─── Data for processing ───

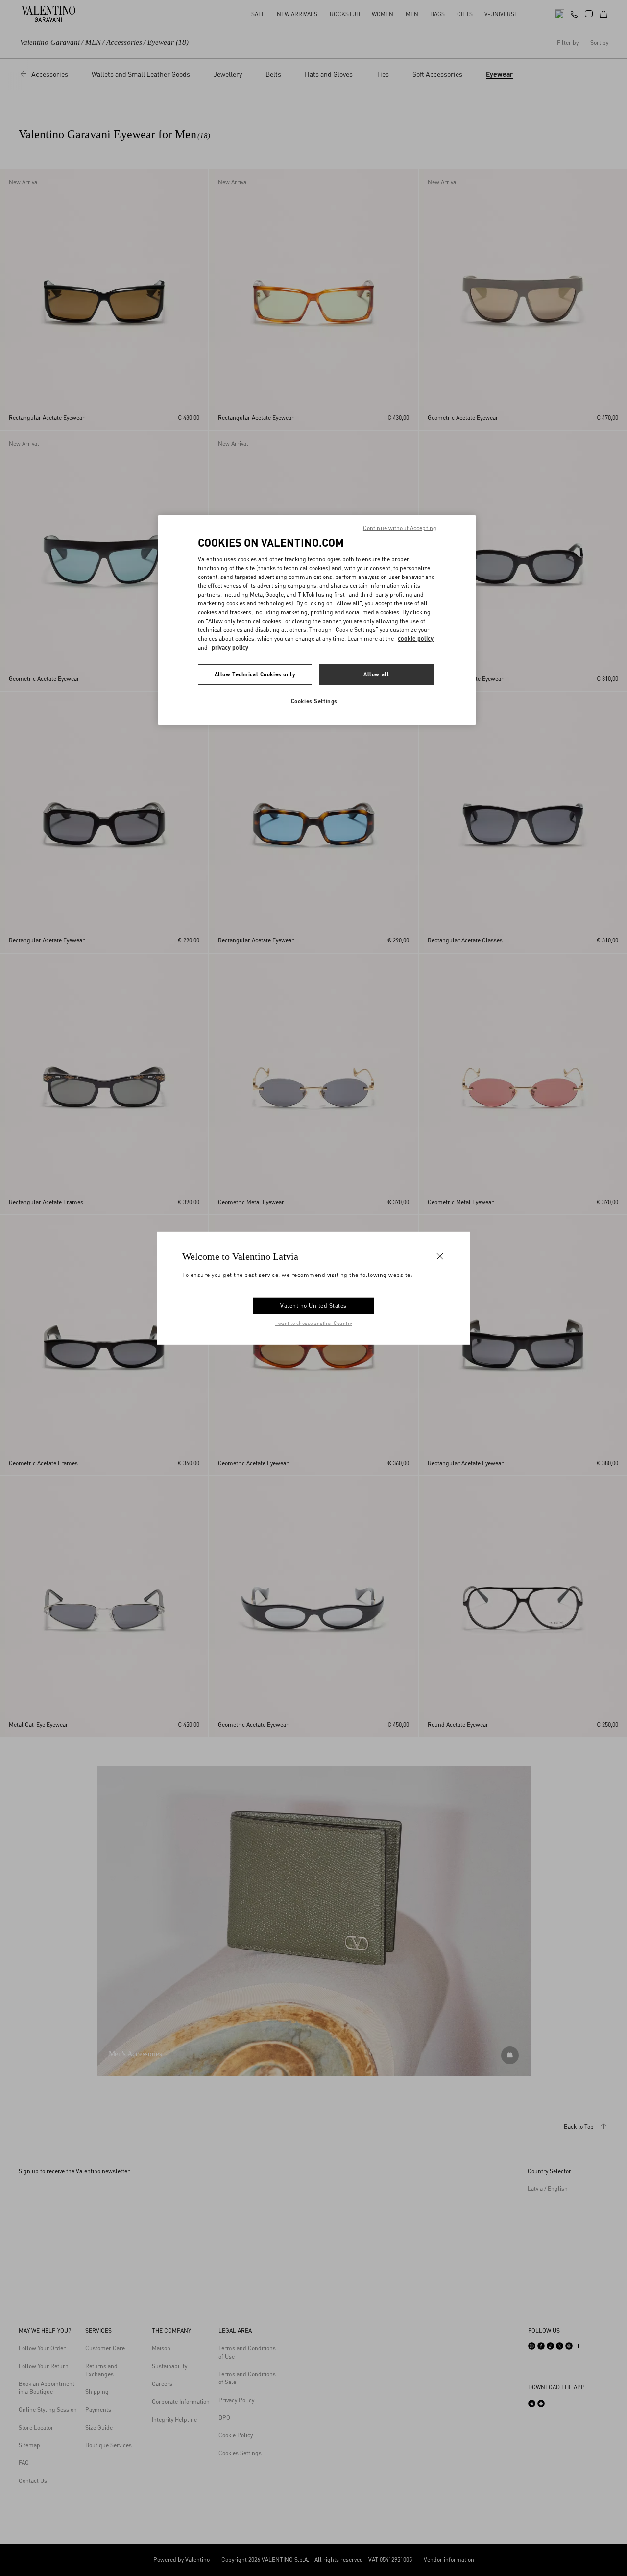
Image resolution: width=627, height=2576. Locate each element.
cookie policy (416, 638)
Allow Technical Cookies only (255, 674)
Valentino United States (313, 1305)
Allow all (376, 674)
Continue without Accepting (399, 527)
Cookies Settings (314, 701)
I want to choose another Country (313, 1323)
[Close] (440, 1256)
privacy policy (230, 647)
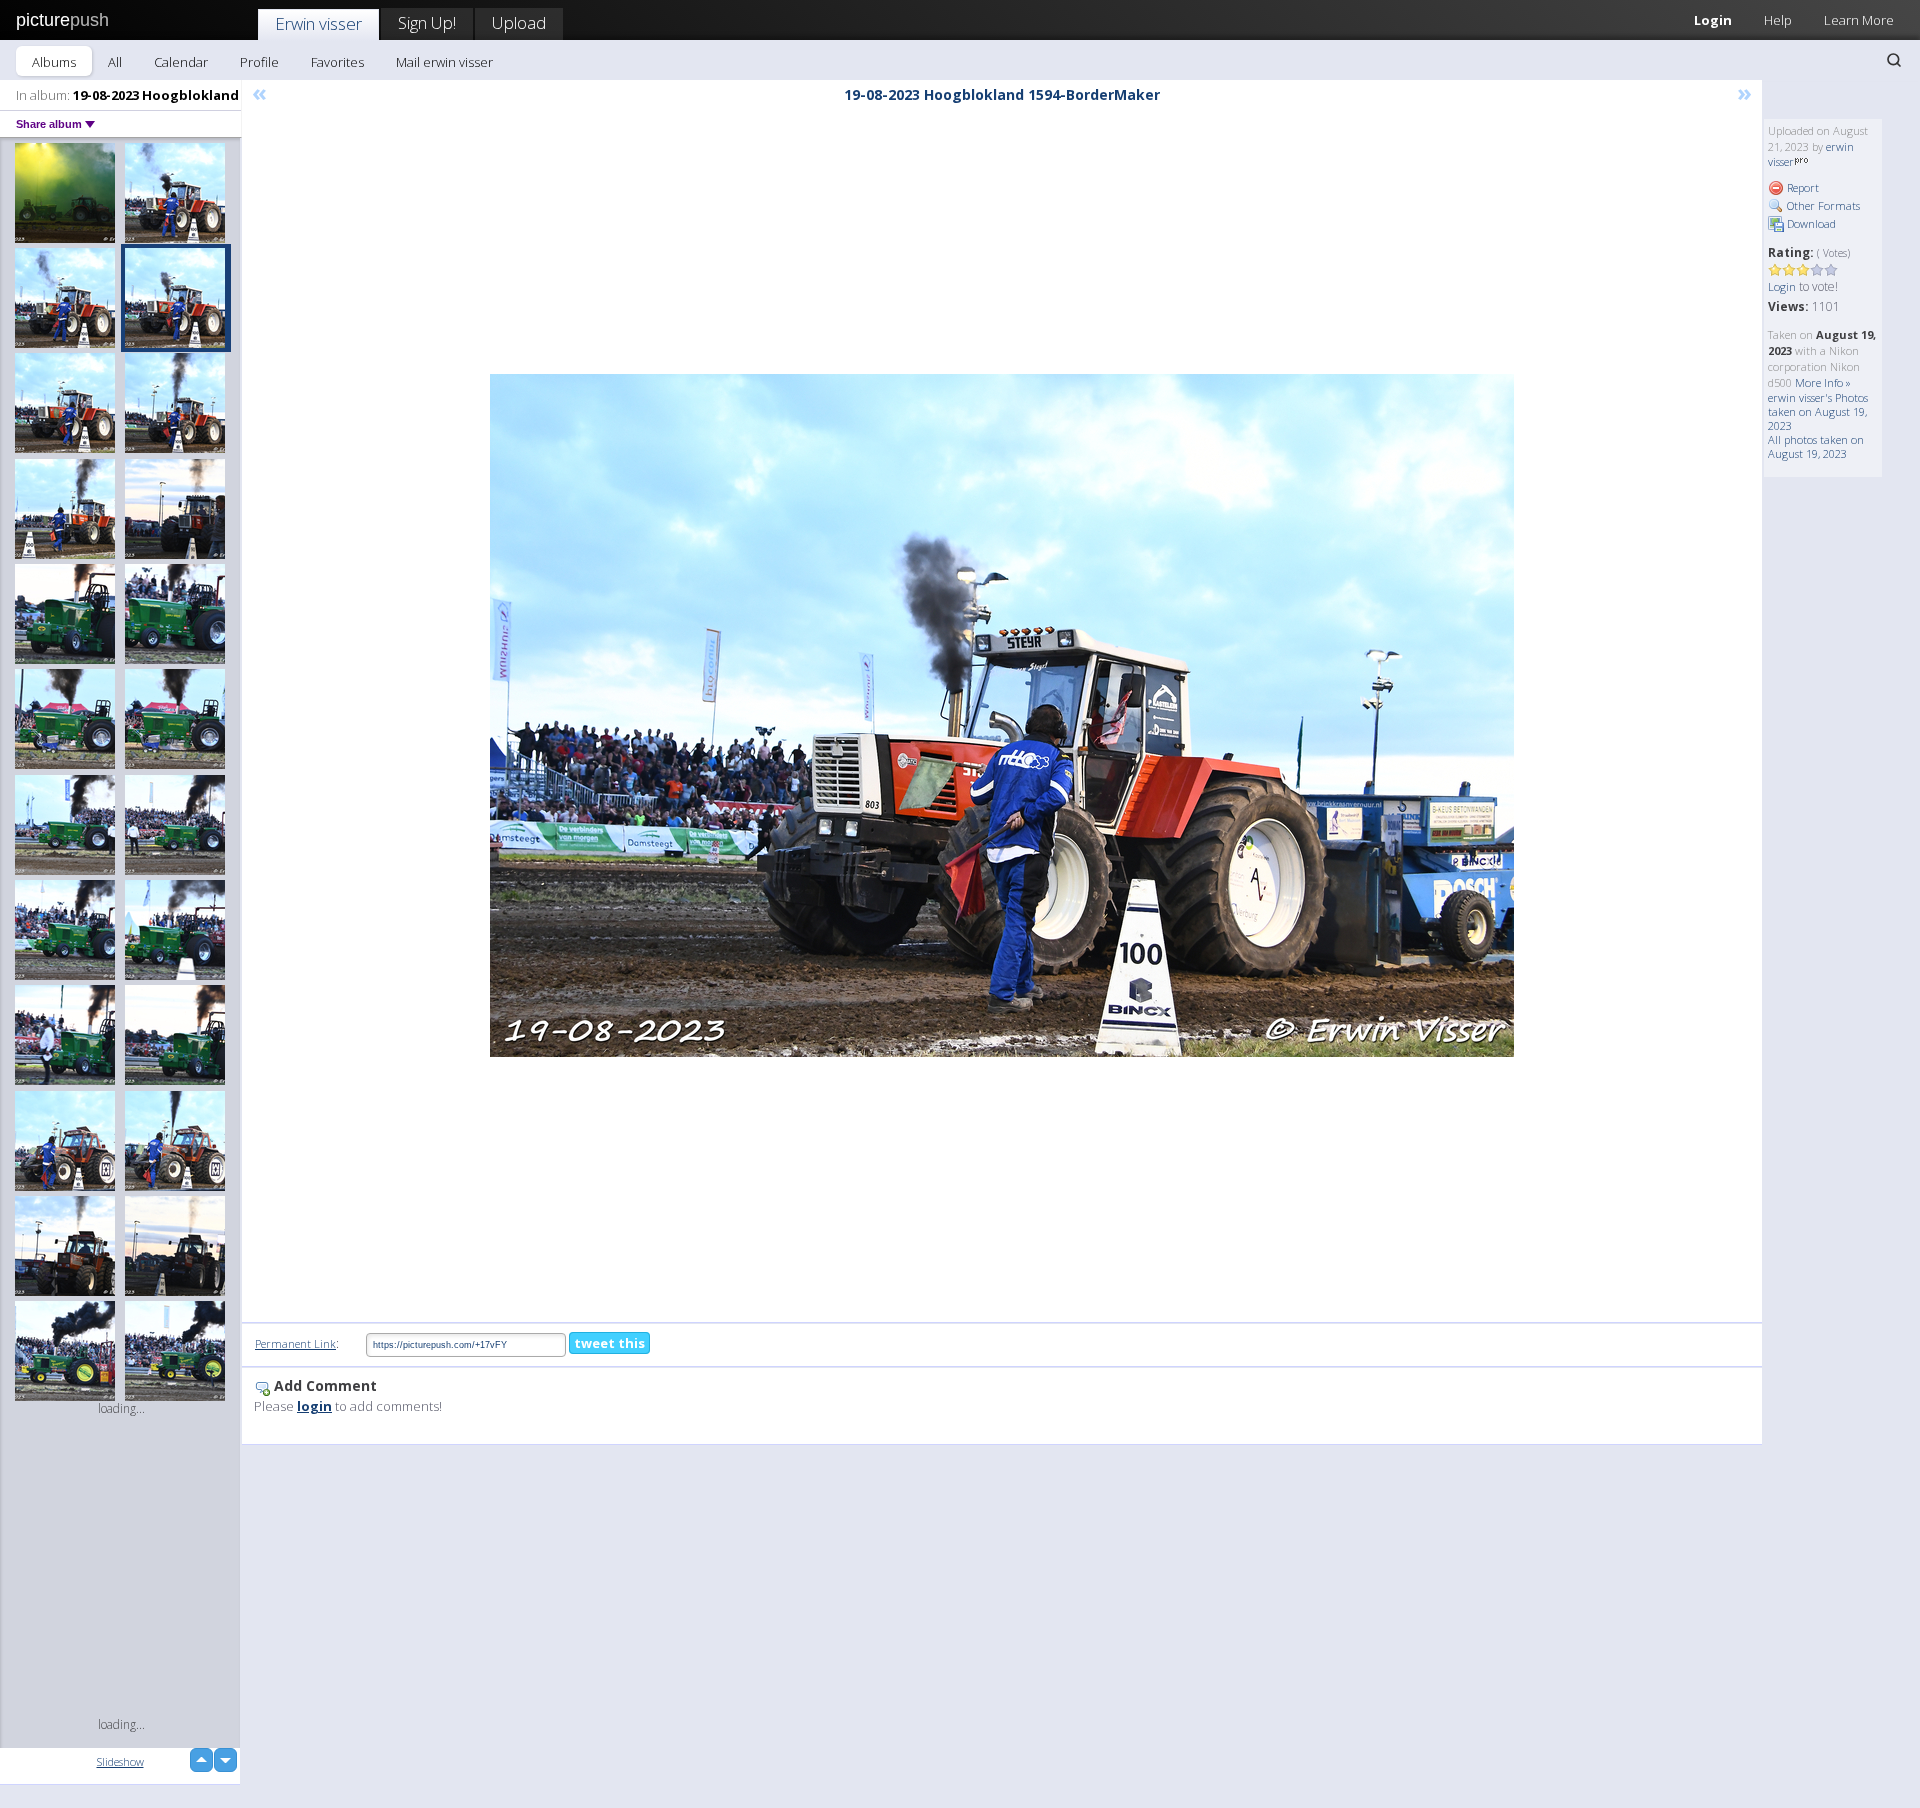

───

▸ Task instructions: Reproduce the data above exactly, leaving each picture out.

▸ Output for this task:
Image resolution: width=627, height=2576. Locate each element.
cookie policy (416, 638)
Allow Technical Cookies only (255, 674)
Valentino United States (313, 1305)
Allow all (376, 674)
Continue without Accepting (399, 527)
Cookies Settings (314, 701)
I want to choose another Country (313, 1323)
[Close] (440, 1256)
privacy policy (230, 647)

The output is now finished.